MONDAY, Dec. 13, 2021 (HealthDay News) — The ability of two-dose COVID-19 vaccines to protect against symptomatic infection by the omicron variant falls significantly short, but a booster shot provides considerable protection, according to the first real-world study of how effective vaccines are against the rapidly spreading new form of the coronavirus. The findings are preliminary and have not been peer-reviewed or published in a scientific journal.

Four months after their second dose of the Pfizer-BioNTech vaccine, people had only about 35 percent protection against symptomatic infection by omicron, which is significantly lower than against the delta variant, British government scientists said. But a third dose of the vaccine boosted that level of protection to about 75 percent, according to the study published Friday, The New York Times reported. Several months after vaccination, two doses of the AstraZeneca vaccine provided virtually no protection against symptomatic infection from omicron, but a booster dose of the Pfizer vaccine increased protection to 71 percent.

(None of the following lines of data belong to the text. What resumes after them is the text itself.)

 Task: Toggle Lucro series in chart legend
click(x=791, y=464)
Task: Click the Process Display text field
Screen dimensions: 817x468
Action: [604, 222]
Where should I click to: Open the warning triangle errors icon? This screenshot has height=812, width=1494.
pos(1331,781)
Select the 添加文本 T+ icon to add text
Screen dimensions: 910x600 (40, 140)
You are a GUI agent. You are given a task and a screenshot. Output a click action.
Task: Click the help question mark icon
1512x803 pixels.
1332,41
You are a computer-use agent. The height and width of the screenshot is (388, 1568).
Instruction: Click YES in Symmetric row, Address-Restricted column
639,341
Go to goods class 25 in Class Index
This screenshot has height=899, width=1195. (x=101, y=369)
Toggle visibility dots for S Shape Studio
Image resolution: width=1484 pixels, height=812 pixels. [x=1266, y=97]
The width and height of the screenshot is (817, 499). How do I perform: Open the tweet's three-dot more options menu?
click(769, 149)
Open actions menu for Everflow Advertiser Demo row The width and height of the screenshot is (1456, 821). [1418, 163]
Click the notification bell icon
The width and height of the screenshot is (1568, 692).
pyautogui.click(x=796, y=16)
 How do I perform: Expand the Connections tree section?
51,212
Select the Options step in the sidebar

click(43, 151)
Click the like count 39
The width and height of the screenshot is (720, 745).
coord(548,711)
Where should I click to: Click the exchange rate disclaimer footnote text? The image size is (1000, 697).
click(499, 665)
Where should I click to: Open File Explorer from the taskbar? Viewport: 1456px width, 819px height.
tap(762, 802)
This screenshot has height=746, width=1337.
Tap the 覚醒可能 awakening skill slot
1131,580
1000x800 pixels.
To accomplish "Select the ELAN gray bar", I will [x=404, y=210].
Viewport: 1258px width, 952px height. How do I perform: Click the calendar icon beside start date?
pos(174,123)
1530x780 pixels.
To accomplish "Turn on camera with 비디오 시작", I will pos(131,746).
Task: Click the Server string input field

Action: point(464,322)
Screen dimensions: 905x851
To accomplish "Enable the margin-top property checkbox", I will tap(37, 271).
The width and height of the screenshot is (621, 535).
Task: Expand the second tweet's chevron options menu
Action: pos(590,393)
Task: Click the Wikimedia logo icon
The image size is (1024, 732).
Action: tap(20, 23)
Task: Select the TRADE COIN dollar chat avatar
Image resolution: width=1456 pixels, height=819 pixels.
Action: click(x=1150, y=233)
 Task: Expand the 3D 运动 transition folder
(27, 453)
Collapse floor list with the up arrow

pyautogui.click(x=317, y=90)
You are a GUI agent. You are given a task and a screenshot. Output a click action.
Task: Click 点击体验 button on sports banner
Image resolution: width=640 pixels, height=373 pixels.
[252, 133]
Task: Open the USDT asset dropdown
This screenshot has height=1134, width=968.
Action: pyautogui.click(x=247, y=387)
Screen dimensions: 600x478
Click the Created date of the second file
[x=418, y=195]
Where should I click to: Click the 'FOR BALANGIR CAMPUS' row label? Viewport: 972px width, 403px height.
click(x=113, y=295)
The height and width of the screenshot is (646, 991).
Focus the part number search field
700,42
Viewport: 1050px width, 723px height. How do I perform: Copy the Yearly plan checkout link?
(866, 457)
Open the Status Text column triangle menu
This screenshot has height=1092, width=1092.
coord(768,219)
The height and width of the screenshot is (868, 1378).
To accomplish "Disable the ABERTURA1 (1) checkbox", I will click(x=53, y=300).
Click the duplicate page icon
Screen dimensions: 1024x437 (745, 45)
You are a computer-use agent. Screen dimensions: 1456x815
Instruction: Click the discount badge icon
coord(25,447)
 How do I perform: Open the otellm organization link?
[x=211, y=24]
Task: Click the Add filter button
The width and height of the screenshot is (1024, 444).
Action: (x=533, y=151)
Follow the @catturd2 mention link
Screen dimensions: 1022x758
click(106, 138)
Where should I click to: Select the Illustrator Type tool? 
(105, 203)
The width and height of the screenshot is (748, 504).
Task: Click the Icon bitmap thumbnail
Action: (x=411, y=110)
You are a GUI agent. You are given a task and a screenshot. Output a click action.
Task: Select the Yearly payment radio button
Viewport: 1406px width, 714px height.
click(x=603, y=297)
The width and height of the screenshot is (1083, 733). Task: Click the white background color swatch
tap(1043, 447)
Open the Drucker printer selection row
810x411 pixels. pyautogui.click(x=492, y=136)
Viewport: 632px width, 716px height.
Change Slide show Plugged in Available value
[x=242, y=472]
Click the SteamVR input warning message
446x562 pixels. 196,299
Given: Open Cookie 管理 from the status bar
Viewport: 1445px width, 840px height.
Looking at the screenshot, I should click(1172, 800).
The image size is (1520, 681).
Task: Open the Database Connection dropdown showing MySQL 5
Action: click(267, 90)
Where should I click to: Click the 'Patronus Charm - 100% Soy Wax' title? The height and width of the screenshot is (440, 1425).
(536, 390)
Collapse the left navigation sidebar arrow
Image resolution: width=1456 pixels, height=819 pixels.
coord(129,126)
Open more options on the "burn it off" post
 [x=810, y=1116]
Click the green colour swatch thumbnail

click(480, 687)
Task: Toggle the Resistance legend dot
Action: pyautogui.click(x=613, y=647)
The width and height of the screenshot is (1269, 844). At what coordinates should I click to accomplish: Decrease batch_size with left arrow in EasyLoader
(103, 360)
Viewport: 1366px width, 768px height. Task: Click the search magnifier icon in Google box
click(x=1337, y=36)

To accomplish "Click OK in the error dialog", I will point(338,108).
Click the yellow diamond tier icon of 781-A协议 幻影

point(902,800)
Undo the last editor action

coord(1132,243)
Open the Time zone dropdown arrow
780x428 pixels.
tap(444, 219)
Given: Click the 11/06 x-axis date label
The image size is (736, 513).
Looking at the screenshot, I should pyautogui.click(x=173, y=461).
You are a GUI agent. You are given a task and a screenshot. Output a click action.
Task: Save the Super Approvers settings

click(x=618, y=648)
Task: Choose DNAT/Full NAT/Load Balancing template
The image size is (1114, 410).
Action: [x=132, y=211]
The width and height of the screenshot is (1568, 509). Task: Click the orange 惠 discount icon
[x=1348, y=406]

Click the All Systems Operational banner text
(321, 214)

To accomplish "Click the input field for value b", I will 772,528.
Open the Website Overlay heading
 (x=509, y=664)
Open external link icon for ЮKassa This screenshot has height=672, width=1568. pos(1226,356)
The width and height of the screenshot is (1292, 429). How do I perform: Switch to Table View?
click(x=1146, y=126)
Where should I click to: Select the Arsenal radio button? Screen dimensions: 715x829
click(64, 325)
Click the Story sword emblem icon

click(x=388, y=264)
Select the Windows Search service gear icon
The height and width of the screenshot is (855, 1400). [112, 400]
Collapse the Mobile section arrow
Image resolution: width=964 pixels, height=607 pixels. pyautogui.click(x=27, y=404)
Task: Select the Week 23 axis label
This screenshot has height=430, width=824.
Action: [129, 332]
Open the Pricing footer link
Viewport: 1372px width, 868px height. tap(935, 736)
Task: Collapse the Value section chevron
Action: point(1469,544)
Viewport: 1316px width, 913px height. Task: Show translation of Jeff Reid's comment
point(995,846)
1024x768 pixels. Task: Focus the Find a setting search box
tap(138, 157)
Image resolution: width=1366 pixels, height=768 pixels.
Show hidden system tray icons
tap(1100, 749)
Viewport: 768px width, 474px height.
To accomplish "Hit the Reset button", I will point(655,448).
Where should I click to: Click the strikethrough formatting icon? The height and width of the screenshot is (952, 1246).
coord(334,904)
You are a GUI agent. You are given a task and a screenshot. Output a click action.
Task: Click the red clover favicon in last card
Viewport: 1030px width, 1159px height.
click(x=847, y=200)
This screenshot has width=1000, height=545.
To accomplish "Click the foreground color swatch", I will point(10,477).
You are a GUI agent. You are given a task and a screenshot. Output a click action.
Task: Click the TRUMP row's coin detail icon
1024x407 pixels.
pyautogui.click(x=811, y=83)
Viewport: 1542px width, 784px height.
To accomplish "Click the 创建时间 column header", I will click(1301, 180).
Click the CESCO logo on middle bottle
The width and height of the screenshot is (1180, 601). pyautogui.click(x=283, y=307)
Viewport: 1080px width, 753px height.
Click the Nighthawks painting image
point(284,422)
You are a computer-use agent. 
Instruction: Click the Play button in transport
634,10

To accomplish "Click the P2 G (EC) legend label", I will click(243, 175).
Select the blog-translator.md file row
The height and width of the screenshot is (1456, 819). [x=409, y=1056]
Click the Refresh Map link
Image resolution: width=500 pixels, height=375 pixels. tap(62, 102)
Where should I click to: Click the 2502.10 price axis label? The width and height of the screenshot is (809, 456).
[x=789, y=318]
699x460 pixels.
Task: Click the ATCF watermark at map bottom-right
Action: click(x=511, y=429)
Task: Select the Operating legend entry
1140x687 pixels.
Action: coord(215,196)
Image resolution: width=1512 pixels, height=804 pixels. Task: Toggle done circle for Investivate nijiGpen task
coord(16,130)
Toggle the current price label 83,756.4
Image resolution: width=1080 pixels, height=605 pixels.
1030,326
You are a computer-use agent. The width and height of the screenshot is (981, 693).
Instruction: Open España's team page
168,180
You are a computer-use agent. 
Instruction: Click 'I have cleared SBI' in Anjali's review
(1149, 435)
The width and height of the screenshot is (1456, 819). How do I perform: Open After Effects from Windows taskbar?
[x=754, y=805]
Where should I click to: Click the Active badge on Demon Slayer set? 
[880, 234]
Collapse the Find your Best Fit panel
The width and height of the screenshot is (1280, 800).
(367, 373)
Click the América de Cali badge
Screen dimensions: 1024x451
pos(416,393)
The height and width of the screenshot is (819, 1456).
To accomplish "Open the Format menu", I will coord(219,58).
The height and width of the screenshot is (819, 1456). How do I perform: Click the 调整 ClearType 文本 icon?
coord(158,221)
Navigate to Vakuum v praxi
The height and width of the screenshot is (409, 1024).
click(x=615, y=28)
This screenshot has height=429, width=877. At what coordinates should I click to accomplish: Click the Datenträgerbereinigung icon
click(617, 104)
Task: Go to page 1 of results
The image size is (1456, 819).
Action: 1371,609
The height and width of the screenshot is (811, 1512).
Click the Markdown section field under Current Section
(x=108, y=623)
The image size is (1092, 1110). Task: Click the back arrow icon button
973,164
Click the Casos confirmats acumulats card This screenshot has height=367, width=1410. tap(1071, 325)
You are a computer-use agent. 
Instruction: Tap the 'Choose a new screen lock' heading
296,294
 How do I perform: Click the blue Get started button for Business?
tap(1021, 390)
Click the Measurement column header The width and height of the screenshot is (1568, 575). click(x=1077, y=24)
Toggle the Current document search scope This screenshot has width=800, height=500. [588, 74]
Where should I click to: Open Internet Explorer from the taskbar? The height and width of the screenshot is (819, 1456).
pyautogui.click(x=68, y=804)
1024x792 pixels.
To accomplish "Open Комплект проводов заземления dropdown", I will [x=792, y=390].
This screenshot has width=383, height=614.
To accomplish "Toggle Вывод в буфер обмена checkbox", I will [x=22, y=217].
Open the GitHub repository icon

Despite their findings, the researchers said they expect that the vaccines will still provide an important defense against omicron-related hospitalizations and death, The Times reported.

Omicron cases in England are doubling every 2.5 days. By mid-December, omicron could overtake delta in the United Kingdom and, without any precautionary measures, cause COVID-19 cases to soar, according to government scientists.

A computer modeling study of England released on Saturday suggests that even in populations with high levels of immunity, omicron could cause significant societal disruptions and overwhelm hospitals, The Times reported. A person infected with omicron is about three times more likely than someone infected with delta to pass the virus to other members of his or her household, and a close contact of someone with omicron is about two times more likely than a close contact of someone with delta to become infected, according to the Health Security Agency in Britain.